| > Redness is not in the structure of those sentences. Sure; it's in the spectrum of reflected light. (Or perhaps, the retina's trichromal responsivity). But that physical concept can be meaningfully described by sentences. It doesn't require an infinite number of them to create a coherent world-model, which can do things like predicting that a blue object will become red if it moves away from you at a high enough speed. Which is something a human might be surprised by even after many years of visual experience with red objects -- unless they've read sentences about the Doppler effect in a physics textbook. If you can manage to trick GPT-4 into revealing that it doesn't have a world-model of the concept of 'red', please show us! > At a quick glance of your article it feels like you havent formulated Hyp1 correctly -- P(CorrectSort | f(HistoricalCases)) is perhaps arbitrarily high if some statistical f() can be chosen well. Keep in mind, the LLM's structure was not hand-crafted to do well on this mathematical task. It was built to be good at language modelling, and initialized with essentially a uniform prior over all token sequences. Even if a dataset is efficiently compressible, that's no guarantee that the LLM will be able to compress it efficiently. In fact, many people would probably be surprised to learn that it can do this problem at all, let alone so well with so little training. But do think about the statistics of sorting a bit more. I think it's not as easily compressible as you think it is, except by an actual sorting algorithm. Again, you can compress it a bit with monotonicity and so on, but nowhere near the amount you'd need to sort a long list without errors, using so few parameters. I compute the number of sorted and unsorted lists in the footnotes. One of the things that makes sorting tricky for an LLM is you always need to look at every item in the input list. Even if the previous output token was '99', you can't be sure you're now at the end of the list; you still need to count how many '99's were output already and how many are needed. (The dataset itself, of course, does not contain the notion of sorting, a description of sorting, a test for sortedness, or any algorithm for sorting. It only contains a large but finite number of examples of sorted and unsorted lists. It's up to the LLM, and its training process, to discover the mechanism that generated these results.) |
Your LLM here is 600MB which is a grossly inefficient compression of the sort space.

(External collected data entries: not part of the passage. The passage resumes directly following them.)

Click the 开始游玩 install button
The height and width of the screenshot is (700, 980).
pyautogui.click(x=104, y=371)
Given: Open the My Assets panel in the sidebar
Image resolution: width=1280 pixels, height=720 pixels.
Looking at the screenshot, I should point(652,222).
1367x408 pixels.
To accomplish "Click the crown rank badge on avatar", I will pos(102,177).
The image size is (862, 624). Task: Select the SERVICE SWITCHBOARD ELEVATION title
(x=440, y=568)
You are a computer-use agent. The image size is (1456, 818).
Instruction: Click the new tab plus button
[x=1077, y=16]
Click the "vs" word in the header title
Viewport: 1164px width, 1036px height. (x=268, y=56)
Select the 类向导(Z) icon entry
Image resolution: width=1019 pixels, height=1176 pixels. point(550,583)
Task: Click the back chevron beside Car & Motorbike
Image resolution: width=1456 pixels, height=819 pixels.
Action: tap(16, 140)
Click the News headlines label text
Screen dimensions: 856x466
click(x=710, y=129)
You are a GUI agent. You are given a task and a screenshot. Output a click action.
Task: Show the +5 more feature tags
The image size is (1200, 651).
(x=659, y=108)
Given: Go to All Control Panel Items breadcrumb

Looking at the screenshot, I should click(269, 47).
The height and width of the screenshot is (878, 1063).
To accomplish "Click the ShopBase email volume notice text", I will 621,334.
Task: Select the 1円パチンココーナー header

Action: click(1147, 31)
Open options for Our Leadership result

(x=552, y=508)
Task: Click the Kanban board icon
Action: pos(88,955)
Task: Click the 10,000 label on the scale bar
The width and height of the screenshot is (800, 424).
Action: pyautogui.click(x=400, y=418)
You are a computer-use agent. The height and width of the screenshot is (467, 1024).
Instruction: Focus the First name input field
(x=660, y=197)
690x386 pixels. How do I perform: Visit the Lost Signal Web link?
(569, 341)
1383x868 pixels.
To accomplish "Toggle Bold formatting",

If LLMs "learned algorithms", the best compression would be on the order of bytes.
The python to generate this list is c. 1kb -- and you're using an obscene 600MB to do it!
What do you think all those MBs are doing? They're the extraordinary cost of the "statistical shortcut" of modelling the empirical distribution of sorted numbers.
NNs exploit distributional structure in the training data to compress it --- in this case there's huge amounts of distributional structure in numbers.
I think you've misunderstood the "statistical parrot" claim to be somehow that NNs are engaged in wrote memorization... or, what?
The claim is simply that all they do is statistically approximate the empirical distribution of the training dataset structure --- and if you force interpolation, then they provide arbitrarily precise compressions of that structure.
I'm not sure what a NN which can sort numbers shows, other than the distributional structure of a sort-numbers dataset is such that a NN can compress it into 600MB...
To be clear, the "statistical parrot" claim is that the statistical distribution of the empirical dataset D = (X, y) is being approximated by the weights, W = Compress(D) -- and that this distribution fails to be a representational model of y -- because no entailments of X (other than those in D) are captured.
Whereas representational models are not confined to the distribution of historical cases, ie., I can imagine variations on X leading to any given y; and variations on y leading to any given X -- without ever having experienced either.
You're showing the system vast amounts of numbers being sorted, so it learns the distribution of that data, so it can replay those sorts.
I'm not exactly sure why you think this is a reply to the relevant claims.